Finding the perfect employee is hard at the best of times, finding one for a startup might be even harder. You should therefore try and spend more than five minutes writing your job ad to avoid people looking at it once and moving on.

This is all written from examples and experiences from ads on our own platform. The following guidelines aren’t set in stone, but something to take into consideration if you feel completely clueless.

Job Title

Keep the title as short and simple as possible while keeping it precise. The more detailed your job title is the more likely it is to catch the eye of someone qualified. Relevancy is also key, you ideally want your ad to match the likely search terms a candidate would type into a search box. 

Don’t: Developer
Do: Senior Back-End Developer

In the early phases of a startup it’s not unusual for people to have multiple roles or a very wide range of responsibilities if that is the case try and indicate that in the title as well.

Company description

Explain what your company does what your product is, and if you have one what your mission statement is. The key is to keep it informative and interesting without dragging it out.

Tell your potential next employee what makes your company different, what you are looking to achieve. Help them identify with your company and being able to imagine themselves working for you. Make it easy for them to choose you over your competitor.

Joining a startup can sometimes feel like a risk so try to reduce the feeling of risk and inspire confidence in you and your product.

Job summary

Avoid just listing keywords with no context, it gives the candidate limited information.

List out the main objectives of the job and if you can explain a bit how they will be achieved and who you will be working with.

For example: You will be working directly with the Marketing manager to improve our social media following.

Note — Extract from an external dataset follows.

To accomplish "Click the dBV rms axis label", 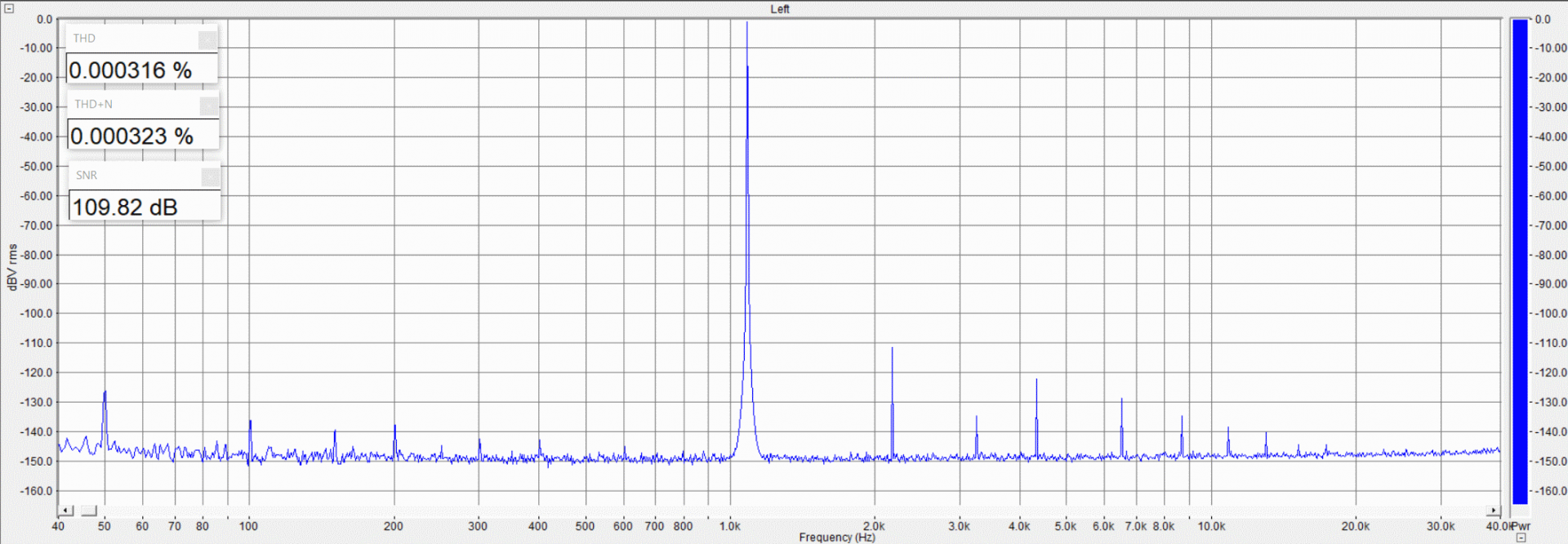I will point(11,267).
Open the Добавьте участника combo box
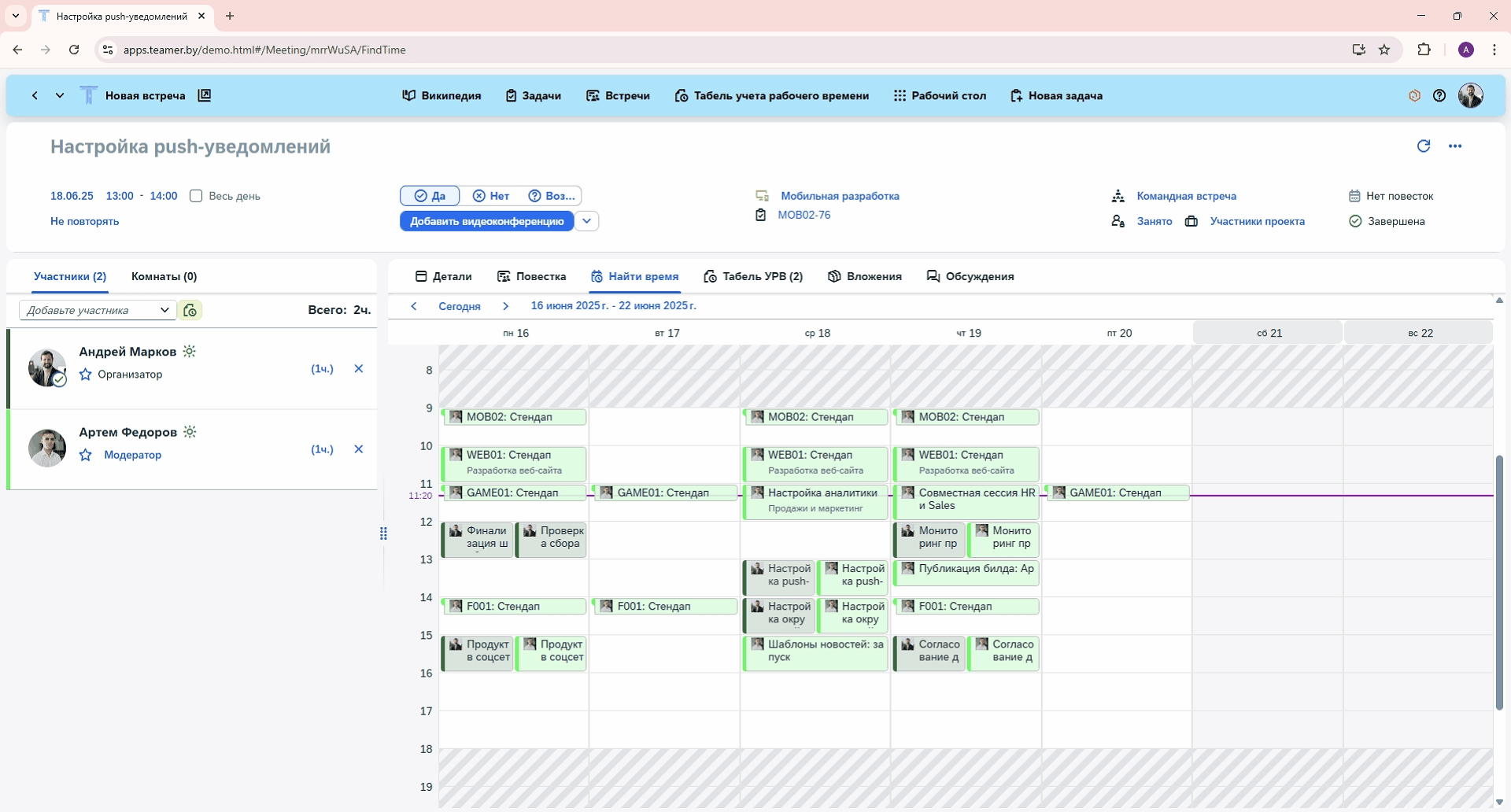This screenshot has width=1511, height=812. (98, 310)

To achieve this, you will be expected to create content for our social media channels as well as using paid ads.

This helps the candidates figure out how qualified they are for the job and makes it easier to understand how their days would be spent.

Required experience

Write down the minimum knowledge, experience and education that is required for this position.

It’s understandable that you want the best possible person for the job, but at the same time it’s important to be realistic. Speak to an experienced person in a similar role and get to know what suitable requirements for the role are.

Don’t be one of those people asking for 5-year experience and a master’s degree for a junior role.

Experience/Attributes that gives advantages

Those are the skills that give you an advantage in some way but aren’t mandatory. This can be both typical skills such as knowing more programming languages or random life skills that you deem valuable.
Knowing more hard skills might mean the candidate requires less training, while having been an athlete might have taught a person something you are looking for.

Perks

What are the perks of working for you? List them all, this is where you can really differentiate your company from others.

  • Vacation days
  • Hardware you provide for the job
  • Self-improvement programs/budget
  • Gym deals
  • Cycle to work scheme
  • Work from home (in non covid times)
  • Social events
  • Equity

The options are endless.

How to apply

What do you want from your candidates – a CV and cover letter? Only a CV? CV and their LinkedIn profile. Make it clear what you want, it saves you time and effort not having to message people asking for additional information.